To bring it back to a real-world example, in my case my strengths consisted of drug development expertise, knowledge of biology, and a formal business education. Further, identified opportunities included the rarity of business professionals with an in-depth understanding of drug development and the frequency of key decision drivers to be ‘lost in translation’ as they were explained to non-scientists. Through this exercise, I was able to determine that as a businessperson who could both understand the science behind key decision-drivers in drug development and, importantly, explain it to those who do not, I was uniquely suited to serve as a liaison between the technical and universal.

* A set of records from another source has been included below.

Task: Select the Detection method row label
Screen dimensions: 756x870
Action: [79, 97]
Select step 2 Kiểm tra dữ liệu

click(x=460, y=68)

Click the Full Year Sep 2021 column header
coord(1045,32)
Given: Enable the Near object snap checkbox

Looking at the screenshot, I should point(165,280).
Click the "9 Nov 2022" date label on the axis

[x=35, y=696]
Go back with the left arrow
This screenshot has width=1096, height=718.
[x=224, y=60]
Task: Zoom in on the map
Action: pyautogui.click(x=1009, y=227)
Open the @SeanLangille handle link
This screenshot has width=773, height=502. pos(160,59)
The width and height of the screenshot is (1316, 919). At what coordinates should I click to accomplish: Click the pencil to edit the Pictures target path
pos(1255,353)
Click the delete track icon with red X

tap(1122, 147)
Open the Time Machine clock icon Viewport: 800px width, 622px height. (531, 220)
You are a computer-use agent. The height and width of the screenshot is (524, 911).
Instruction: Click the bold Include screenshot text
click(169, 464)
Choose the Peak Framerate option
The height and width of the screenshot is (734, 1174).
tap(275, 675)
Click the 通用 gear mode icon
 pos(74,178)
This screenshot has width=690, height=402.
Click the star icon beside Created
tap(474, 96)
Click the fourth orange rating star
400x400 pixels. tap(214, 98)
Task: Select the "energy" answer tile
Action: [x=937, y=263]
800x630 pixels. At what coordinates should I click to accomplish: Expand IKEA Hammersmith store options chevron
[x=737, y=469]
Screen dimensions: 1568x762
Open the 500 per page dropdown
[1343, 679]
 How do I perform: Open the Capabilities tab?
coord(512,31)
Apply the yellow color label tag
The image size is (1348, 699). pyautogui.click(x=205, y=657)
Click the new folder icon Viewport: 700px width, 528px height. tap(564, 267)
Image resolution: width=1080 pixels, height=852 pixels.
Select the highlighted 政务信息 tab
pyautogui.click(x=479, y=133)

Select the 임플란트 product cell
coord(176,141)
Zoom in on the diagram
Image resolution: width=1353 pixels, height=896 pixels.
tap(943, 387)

Exciting YOUR market and Implementing YOUR Strategy
The final piece of this puzzle is implementing your newly formed personal strategy to engage and enlighten your peers and potential employers as to your uniqueness – the Blue Ocean in which only you can swim. I’ll admit that this is where you have found me on my journey. Poised to excite my market and find my next challenge just as you are. There is no one-size-fits-all solution for implementing your strategy, but there are benchmarks you can use to guide your personal journey.
Demonstrate your professional capital – where you’ve practiced and executed your Blue Ocean before to positive results. Reinforce your personal capital – your strengths have been forged by years of experience and specialized training, own them and be proud of them. Finally, leverage your social capital – utilize your professional network of peers, former colleagues, etc. You never know when someone will embark on a new venture and need help, just remember to do the same if and when, down the road, you find yourself with enough ocean to share.
About the Author
Tom Backus is a Northeastern Double-Husky, graduating with an undergraduate degree in Neuroscience in 2013 and currently finishing an MBA in the D’Amore-McKim School of Business. For the past decade, he has worked in biomedical research, helping to develop drugs for neurodegenerative diseases, musculoskeletal disorders, and hematological conditions. With his business education, he is learning how best to transition from being but a small fish in a large (red) pond to a big one in a very small (blue) ocean.